Objective
Update the entries from the line containing "Screen dimensions: 318x272" down to the line containing "click(484, 241)", replacing "computer-use agent" with "GUI agent" and leaving everything else unchanged. Return only those lines.

Data excerpts
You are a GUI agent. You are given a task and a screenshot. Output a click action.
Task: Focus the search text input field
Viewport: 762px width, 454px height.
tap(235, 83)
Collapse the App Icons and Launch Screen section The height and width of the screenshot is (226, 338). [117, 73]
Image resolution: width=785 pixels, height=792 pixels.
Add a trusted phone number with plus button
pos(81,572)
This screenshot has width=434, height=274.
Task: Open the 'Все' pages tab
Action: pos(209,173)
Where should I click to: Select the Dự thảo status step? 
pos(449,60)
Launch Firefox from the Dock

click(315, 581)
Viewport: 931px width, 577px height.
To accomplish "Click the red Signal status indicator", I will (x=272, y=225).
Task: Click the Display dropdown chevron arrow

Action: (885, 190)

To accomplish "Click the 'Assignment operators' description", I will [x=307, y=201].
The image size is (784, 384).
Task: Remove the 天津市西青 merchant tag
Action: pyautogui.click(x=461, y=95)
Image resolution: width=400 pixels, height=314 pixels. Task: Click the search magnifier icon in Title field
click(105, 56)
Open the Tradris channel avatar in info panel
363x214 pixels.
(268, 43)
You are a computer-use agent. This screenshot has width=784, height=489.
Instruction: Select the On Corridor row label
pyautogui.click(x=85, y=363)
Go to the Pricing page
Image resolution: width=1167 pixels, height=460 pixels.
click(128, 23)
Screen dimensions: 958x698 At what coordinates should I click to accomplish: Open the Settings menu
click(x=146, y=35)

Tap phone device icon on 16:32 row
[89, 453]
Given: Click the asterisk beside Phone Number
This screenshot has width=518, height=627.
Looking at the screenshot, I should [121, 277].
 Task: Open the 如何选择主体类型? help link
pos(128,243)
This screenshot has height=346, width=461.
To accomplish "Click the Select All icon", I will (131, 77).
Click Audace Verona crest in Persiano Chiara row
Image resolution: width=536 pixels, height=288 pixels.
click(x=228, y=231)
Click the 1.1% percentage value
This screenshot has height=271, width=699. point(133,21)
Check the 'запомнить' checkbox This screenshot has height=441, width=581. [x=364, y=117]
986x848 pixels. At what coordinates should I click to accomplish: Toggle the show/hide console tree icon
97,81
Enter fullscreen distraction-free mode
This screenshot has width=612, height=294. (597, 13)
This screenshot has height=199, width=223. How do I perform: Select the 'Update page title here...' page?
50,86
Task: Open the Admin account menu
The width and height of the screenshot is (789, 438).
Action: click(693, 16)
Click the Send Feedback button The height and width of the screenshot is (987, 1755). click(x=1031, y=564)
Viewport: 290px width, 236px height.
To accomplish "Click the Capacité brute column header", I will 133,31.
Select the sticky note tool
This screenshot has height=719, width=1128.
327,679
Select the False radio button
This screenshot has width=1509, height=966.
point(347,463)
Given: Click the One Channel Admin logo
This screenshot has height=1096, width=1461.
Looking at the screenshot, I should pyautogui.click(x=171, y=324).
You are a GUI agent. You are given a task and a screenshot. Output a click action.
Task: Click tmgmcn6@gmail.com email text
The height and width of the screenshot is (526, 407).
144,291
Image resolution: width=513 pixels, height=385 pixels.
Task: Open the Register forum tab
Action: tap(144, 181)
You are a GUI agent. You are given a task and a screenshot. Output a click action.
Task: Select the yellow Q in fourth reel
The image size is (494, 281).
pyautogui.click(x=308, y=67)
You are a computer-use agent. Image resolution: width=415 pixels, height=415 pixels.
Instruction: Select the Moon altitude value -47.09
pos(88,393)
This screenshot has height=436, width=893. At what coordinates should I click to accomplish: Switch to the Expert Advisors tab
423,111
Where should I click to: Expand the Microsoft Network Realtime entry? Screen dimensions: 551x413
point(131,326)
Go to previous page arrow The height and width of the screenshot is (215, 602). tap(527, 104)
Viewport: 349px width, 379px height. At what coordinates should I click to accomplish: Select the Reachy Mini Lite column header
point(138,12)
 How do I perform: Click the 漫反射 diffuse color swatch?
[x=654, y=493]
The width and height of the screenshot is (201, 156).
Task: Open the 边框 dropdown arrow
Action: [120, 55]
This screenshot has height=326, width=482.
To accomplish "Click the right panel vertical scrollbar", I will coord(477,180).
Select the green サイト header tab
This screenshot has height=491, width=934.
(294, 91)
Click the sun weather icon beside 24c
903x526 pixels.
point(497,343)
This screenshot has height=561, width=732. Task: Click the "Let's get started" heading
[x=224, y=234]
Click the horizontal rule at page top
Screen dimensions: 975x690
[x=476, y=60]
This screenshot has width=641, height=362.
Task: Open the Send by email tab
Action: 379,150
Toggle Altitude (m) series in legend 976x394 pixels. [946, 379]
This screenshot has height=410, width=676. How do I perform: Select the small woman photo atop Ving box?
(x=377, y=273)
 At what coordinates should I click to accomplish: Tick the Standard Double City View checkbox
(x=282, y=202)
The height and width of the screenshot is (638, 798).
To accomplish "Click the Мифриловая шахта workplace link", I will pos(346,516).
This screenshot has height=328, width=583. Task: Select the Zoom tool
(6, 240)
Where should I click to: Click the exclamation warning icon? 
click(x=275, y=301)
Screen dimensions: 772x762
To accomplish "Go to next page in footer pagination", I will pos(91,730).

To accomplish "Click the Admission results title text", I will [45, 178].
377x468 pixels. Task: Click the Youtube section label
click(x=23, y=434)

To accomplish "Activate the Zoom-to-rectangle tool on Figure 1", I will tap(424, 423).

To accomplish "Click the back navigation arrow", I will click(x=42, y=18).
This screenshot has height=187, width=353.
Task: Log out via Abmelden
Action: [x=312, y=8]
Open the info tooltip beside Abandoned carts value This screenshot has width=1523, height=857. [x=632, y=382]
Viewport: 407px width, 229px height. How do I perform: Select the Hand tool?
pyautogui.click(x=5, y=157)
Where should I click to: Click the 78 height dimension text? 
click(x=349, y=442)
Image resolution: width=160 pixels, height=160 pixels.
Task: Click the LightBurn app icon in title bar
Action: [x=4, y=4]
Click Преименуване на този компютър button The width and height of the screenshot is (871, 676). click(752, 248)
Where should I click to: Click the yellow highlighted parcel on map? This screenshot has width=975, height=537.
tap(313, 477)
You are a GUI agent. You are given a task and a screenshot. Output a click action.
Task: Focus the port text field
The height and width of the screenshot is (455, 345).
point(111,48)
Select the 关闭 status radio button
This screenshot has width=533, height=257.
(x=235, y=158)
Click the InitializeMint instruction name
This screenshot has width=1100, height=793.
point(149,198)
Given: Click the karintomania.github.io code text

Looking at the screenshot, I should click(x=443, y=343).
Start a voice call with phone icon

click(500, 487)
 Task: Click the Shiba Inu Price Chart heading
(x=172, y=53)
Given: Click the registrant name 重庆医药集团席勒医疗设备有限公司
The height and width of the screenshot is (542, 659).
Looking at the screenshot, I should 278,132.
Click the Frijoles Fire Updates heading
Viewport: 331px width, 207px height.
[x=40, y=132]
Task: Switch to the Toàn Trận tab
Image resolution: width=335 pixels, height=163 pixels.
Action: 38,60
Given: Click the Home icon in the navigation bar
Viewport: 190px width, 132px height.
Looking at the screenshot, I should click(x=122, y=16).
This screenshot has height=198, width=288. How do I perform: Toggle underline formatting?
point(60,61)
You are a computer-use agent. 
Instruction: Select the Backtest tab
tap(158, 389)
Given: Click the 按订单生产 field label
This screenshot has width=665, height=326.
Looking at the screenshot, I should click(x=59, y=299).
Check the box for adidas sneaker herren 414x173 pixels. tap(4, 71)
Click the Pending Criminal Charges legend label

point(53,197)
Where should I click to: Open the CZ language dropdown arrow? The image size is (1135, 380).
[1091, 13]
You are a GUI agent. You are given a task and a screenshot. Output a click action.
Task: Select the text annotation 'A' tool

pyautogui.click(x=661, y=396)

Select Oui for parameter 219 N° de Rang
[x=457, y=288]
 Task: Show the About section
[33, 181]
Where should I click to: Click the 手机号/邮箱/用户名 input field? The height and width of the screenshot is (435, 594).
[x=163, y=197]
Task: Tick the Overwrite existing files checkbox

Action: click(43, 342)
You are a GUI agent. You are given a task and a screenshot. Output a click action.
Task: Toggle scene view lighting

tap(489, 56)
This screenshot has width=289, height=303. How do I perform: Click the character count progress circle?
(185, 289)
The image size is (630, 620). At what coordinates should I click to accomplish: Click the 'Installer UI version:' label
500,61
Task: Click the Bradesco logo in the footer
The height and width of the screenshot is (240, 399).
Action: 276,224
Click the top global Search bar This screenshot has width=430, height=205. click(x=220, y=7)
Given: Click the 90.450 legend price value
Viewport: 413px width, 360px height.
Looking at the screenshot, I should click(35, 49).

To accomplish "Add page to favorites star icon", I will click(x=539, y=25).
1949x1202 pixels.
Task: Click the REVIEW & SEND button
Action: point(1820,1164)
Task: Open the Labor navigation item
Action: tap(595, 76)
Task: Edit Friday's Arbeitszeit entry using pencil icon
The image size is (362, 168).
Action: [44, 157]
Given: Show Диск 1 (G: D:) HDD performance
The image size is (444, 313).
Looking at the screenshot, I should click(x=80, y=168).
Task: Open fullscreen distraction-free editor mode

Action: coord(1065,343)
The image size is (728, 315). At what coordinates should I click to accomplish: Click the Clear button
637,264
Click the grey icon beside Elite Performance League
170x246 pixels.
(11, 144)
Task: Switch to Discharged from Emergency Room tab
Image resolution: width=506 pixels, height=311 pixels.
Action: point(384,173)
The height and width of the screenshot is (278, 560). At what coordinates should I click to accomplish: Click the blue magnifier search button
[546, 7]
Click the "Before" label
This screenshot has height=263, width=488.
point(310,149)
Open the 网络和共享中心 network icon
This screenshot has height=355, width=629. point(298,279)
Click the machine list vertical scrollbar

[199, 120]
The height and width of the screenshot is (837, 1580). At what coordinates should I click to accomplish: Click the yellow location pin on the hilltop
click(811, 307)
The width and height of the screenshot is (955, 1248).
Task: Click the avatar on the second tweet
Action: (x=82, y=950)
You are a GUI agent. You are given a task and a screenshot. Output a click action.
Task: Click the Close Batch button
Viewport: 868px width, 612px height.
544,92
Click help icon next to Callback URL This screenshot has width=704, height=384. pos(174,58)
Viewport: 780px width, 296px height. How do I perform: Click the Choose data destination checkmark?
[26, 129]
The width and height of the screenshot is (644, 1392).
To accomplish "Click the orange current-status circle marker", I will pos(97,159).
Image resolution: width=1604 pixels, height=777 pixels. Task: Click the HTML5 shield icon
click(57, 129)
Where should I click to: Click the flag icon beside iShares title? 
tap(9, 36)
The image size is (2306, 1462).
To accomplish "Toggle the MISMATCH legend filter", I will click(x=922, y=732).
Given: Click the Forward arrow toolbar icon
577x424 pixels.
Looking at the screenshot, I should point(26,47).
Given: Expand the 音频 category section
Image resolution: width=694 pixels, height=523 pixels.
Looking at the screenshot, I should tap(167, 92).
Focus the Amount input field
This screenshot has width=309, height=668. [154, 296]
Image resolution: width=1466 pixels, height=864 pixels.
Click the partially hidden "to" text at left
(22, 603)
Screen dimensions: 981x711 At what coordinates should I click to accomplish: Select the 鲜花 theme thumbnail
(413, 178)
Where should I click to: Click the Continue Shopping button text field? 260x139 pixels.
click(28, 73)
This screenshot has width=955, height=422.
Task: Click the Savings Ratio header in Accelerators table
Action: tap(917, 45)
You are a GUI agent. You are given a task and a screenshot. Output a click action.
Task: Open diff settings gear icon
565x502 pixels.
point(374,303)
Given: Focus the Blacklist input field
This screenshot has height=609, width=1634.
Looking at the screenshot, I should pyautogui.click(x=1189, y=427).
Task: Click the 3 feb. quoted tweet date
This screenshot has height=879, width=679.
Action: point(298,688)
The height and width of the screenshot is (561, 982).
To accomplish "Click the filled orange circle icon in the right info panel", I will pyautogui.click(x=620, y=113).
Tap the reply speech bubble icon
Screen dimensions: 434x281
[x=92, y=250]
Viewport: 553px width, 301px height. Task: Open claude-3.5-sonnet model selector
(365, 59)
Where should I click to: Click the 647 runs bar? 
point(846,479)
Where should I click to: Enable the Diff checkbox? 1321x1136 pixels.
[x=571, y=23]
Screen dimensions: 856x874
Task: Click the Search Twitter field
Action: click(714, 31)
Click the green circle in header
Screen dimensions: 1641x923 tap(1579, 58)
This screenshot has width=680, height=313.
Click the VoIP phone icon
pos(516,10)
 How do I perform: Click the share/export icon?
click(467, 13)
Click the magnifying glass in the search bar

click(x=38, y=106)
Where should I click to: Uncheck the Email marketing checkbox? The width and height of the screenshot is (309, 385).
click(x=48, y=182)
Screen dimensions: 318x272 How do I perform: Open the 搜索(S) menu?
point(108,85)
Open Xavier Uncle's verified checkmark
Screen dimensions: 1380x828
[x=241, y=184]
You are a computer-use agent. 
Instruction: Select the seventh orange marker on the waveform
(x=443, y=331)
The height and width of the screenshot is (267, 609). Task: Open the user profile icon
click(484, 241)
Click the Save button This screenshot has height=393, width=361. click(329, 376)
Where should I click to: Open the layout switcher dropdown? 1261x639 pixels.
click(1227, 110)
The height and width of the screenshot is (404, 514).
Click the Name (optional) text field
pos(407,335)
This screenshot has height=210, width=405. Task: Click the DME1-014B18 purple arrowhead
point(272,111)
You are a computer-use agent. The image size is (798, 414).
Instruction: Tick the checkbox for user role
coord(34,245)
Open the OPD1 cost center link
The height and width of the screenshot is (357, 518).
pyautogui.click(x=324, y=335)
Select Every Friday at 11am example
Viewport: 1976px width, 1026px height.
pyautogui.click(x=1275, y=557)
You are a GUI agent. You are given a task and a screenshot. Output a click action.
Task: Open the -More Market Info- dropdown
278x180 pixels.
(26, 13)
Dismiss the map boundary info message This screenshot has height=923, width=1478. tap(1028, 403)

Answer in full
Screen dimensions: 318x272 How do I perform: Open the 搜索(S) menu?
point(108,85)
Open Xavier Uncle's verified checkmark
Screen dimensions: 1380x828
[x=241, y=184]
You are a GUI agent. 
Instruction: Select the seventh orange marker on the waveform
(x=443, y=331)
The height and width of the screenshot is (267, 609). Task: Open the user profile icon
click(484, 241)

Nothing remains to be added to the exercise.